The Palmerston North bagpipe player serenading the Scottish Highlands
One of Australasia’s most successful bagpipe players, plays a triumphant tune that drifts from the flat plains of Palmerston North to the Scottish Highlands.
Words: Cheree Morrison
There are two people unfazed by Stuart Easton’s reputation as one of the world’s best bagpipe players. Kate (5) and Rory (2) aren’t interested in their dad’s awards and medals. As long as he keeps playing them the Wiggles and their favourite nursery rhymes, they’re happy.

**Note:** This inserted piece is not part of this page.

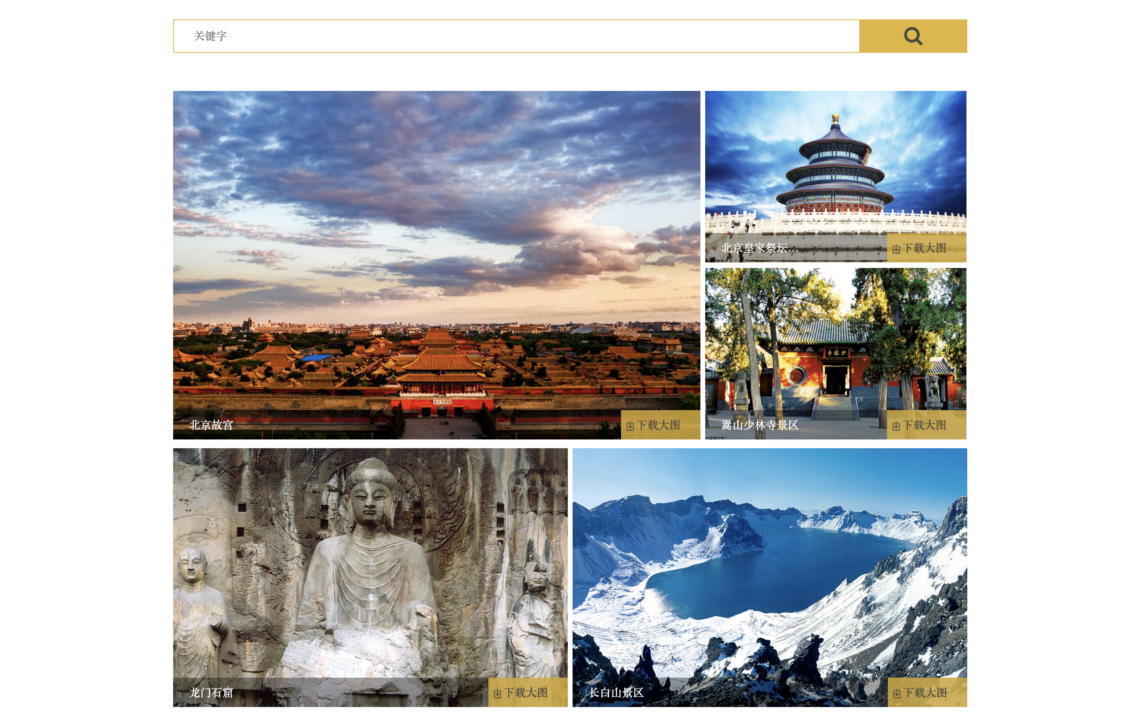Click the 长白山景区 caption title

click(616, 692)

Should Stuart be the type to flash his trophy cabinet, then he would no doubt have enough silverware to set a royal banquet, but that’s not his style. He’s too busy balancing work as a Villa Maria territory manager and co-owner of Easton Pipes and Dance (pipesdance.co.nz) with competing in competitions to make a lot of noise about his success. “Pipers tend to be humble people,” he says. “We try to fly under the radar.”

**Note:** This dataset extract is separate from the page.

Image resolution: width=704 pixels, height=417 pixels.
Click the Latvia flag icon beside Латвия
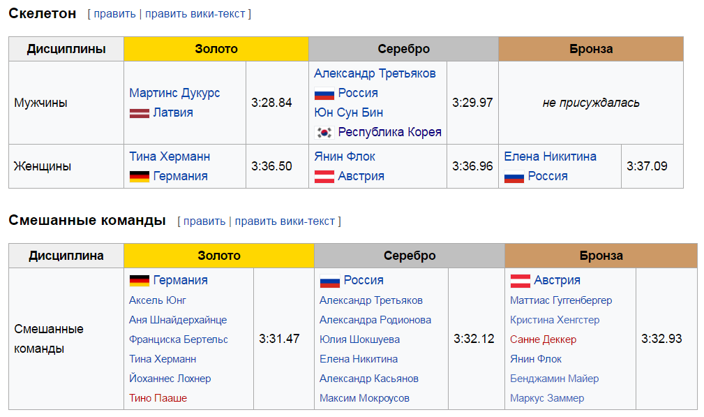click(x=139, y=113)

In the bagpipe world, Stuart is considered a late bloomer. He was 13 years old when he first picked up his pipes. Stuart grew up surrounded by tartan – his dad Murray was a competitive piper, and his older brother was a side drummer in the local pipe band. “From the moment I picked up my first pipes, everything happened at speed. Typically, you start off at grade three or four and work up, but in Levin there were no lower grades available, so I was straight into the upper grades.”
Just three years later, in 1997, Stuart was playing in the Manawatu Scottish grade one band and competing at his first world championships in Glasgow. “It was a rapid progression, but that first championship inspired me to keep with it.”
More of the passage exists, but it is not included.